Just take a look at St. Louis. Once one of the top ten largest cities in the country, the Gateway to the West’s population dropped from an impressive 856,796 to a depressing 301,048 in just a few decades.
How can you tell whether it’s time for you to pack your things and hire a U-Haul? Keep your eyes open for the following four signs, and you can change neighborhoods before property values drop even further.
1. Crime is Rising
A simple way to determine if crime is on the rise is to just pay attention to your local news station. If reports about criminality regularly appear on the news, maybe it’s time to sell your house quickly. Another way you can check the level of crime in your neighborhood is by seeing if children and women still travel through your area alone. An absence of either on your streets could indicate that they don’t feel safe due to criminal activities.
In any case, if crime levels are on the rise, its best for both the safety of your family and the value of your home if you begin preparing to move as soon as possible.
2. Traffic Conditions are Bad
Worsening traffic negatively impacts property prices. The fewer public transportation options an area has, the harder it gets for residents to go to work or have access to facilities, such as schools and hospitals.
On the other hand, heavy traffic conditions can both be a sign and the cause of a declining neighborhood. The constant noise of an overcrowded thoroughfare, combined with the noxious fumes and additional travel time, is detrimental to your neighborhood.
3. Neighbors are Disappearing
Are there fewer and fewer people on the streets? Are the parks, malls, and schools becoming more cavernous and less crowded? Worse, are “For Sale” signs popping up on every lawn like mushrooms after the rain?

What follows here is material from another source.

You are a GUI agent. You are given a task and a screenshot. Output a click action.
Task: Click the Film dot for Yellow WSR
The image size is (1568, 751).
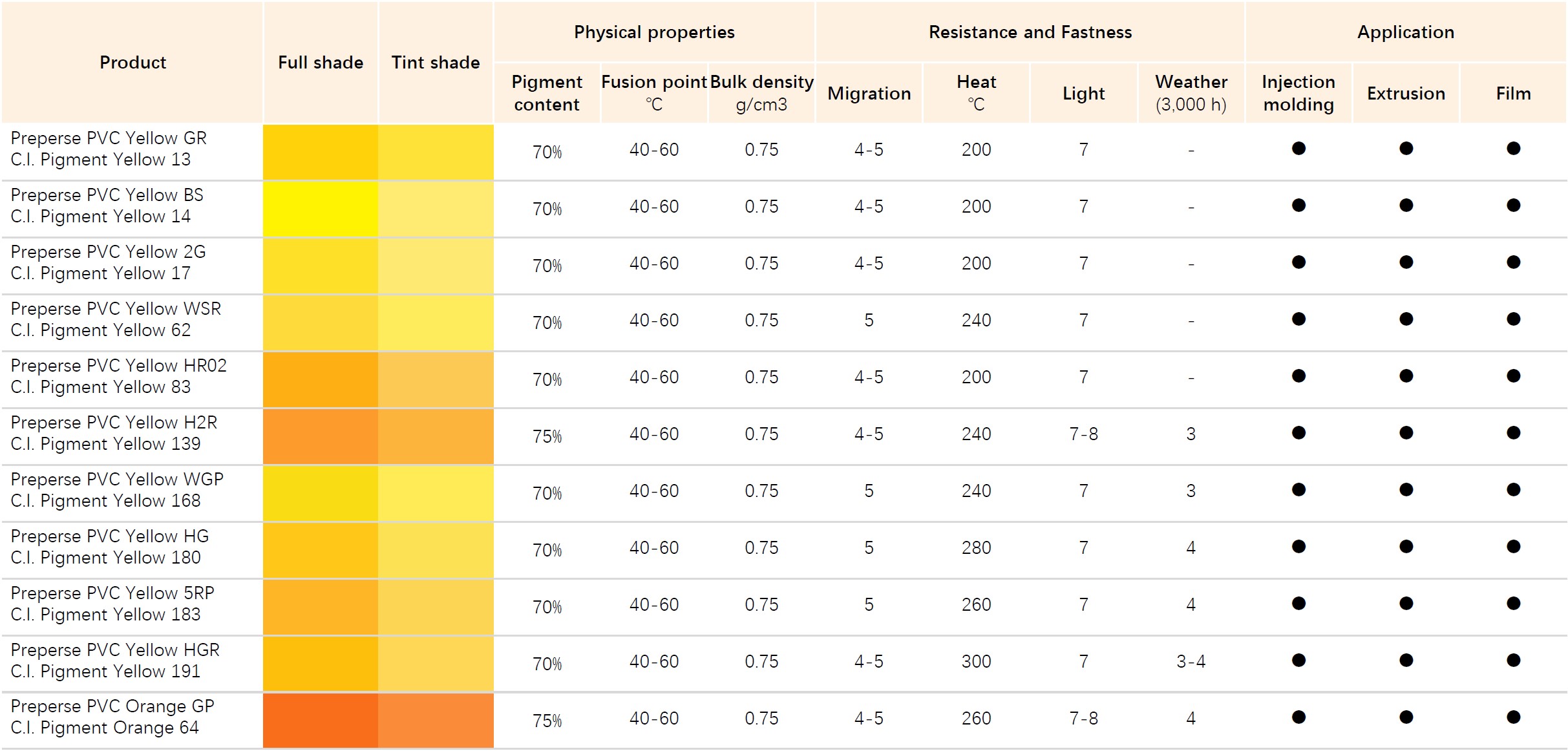click(x=1513, y=319)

Your neighbors may have taken the first opportunity to depart your particular vale of tears first. Empty houses are a sure sign that your community is headed for extinction. Abandoned homes not only drag down property values for an entire block, but they also tend to encourage criminal behavior, compounding the problem even more.

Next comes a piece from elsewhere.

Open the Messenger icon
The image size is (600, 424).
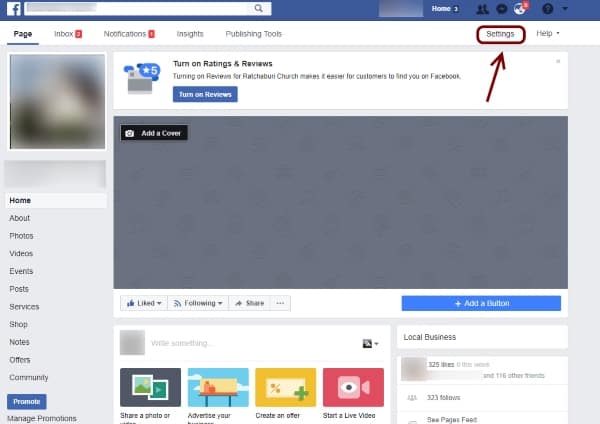click(501, 10)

If you see “For Sale” signs beginning to crop up, it’s time to put one up of your own.
4. Stores are Closing Down
A sure sign of a neighborhood’s demise is economic deterioration. Small stores and malls may begin boarding up their windows when a community is on the verge of collapse. Declining populations will reduce sales, and rising poverty levels can mean that no one can afford consumer goods.
Alternatively, multiple shops and large-scale employers closing down can hasten or cause a neighborhood collapse, just like what happened to Detroit when the auto-industry took a nosedive. Mass lay-offs and unemployment led to stagnation and, eventually, a once-thriving community is suddenly an urban wasteland.
Don’t wait around until your house is worth so little you can’t even afford to sell it. Look for signs of neighborhood decrepitude and decay, and you might be able to leave and start fresh before it’s too late.